##### 代码选段

基于词典的文本情感分析方法，基于朴素贝叶斯的文本情感分析方法和基于SnowNLP的文本情感分析方法以及基于LDA主题模型的文本情感分析方法

import re
import jieba
import codecs
from collections import defaultdict  # 导入collections用于创建空白词典

def seg_word(sentence):
    seg_list = jieba.cut(sentence)
    seg_result = []
    for word in seg_list:
        seg_result.append(word)
        stopwords = set()
        stopword = codecs.open('D:/python/data/stopwords.txt', 'r',
                               encoding='utf-8')  # 加载停用词
    for word in stopword:
        stopwords.add(word.strip())
    stopword.close()
    return list(filter(lambda x: x not in stopwords, seg_result))

def sort_word(word_dict):
    sen_file = open('D:/python/data/BosonNLP_sentiment_score.txt', 'r+',
                    encoding='utf-8')  # 加载Boson情感词典
    sen_list = sen_file.readlines()
    sen_dict = defaultdict()  # 创建词典
    for s in sen_list:
        s = re.sub('\n', '', s)  # 去除每行最后的换行符
        if s:
            # 构建以key为情感词，value为对应分值的词典
            sen_dict[s.split(' ')[0]] = s.split(' ')[1]
    not_file = open('D:/python/data/否定词.txt', 'r+',
                    encoding='utf-8')  # 加载否定词词典
    not_list = not_file.readlines()
    for i in range(len(not_list)):
        not_list[i] = re.sub('\n', '', not_list[i])
    degree_file = open('D:/python/data/程度副词（中文）.txt', 'r+',
                       encoding='utf-8')  # 加载程度副词词典
    degree_list = degree_file.readlines()

##########
##### 所给数据行

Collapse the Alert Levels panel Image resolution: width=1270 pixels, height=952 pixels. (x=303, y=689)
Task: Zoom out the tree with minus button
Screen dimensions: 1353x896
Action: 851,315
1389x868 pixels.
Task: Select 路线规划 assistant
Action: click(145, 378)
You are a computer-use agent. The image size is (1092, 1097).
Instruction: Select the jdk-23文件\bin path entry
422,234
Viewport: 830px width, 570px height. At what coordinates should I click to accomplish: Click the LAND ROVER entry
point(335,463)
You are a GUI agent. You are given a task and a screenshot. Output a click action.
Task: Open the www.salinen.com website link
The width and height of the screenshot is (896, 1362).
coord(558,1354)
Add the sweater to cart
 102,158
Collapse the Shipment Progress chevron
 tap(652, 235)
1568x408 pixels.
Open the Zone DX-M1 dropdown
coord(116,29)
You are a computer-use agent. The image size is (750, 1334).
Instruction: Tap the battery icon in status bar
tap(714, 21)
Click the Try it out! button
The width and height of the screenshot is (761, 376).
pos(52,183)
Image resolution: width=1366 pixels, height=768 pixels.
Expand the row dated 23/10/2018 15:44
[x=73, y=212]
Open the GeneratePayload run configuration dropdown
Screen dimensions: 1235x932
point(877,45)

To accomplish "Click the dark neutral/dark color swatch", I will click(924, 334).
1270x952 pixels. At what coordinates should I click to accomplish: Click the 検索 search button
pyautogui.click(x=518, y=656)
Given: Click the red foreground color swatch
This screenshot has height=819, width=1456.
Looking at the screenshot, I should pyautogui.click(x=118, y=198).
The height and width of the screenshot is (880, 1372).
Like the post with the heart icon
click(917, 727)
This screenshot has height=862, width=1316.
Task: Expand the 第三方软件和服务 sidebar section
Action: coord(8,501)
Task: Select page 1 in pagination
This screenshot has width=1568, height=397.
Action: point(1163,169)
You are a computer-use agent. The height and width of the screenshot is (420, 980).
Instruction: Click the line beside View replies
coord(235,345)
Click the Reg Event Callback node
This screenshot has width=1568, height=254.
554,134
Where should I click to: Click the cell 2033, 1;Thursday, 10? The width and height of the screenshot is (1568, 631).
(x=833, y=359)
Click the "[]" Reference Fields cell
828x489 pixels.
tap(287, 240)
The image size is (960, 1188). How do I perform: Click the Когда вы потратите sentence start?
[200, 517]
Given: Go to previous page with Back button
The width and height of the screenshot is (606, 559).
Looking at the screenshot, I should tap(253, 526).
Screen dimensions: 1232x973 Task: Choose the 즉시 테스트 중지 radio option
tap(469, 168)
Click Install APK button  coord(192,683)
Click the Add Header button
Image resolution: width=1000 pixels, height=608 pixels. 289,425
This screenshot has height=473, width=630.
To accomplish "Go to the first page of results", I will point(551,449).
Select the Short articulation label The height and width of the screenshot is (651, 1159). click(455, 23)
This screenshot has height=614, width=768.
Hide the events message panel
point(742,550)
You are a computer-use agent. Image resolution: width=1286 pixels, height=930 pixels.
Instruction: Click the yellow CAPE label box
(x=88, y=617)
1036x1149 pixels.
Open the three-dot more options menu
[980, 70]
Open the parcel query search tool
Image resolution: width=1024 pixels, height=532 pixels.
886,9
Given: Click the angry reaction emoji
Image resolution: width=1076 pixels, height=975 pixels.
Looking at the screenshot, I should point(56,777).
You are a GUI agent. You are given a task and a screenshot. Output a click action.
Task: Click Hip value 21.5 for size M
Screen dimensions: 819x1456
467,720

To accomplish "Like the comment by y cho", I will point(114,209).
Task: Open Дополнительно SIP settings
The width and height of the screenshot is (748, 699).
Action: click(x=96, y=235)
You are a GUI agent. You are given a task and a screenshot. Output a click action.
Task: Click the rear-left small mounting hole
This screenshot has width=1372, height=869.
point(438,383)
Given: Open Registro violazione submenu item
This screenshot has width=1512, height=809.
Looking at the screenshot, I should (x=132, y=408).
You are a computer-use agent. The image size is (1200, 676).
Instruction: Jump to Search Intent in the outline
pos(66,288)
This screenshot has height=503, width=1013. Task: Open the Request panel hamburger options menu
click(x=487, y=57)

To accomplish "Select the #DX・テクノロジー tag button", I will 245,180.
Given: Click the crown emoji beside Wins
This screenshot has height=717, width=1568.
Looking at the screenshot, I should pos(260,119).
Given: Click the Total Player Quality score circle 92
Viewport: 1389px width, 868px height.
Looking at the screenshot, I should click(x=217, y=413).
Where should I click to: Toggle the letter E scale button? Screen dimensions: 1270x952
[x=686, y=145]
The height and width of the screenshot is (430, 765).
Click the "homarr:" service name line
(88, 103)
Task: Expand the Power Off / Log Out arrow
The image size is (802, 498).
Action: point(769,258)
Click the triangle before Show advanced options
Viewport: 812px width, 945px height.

##########

● **练习说明**:
列出情感分析代码选段中用 open 或 codecs.open 打开的所有文件路径。 这些数据行是另一份独立的材料。

● **参考答案**:
D:/python/data/stopwords.txt
D:/python/data/BosonNLP_sentiment_score.txt
D:/python/data/否定词.txt
D:/python/data/程度副词（中文）.txt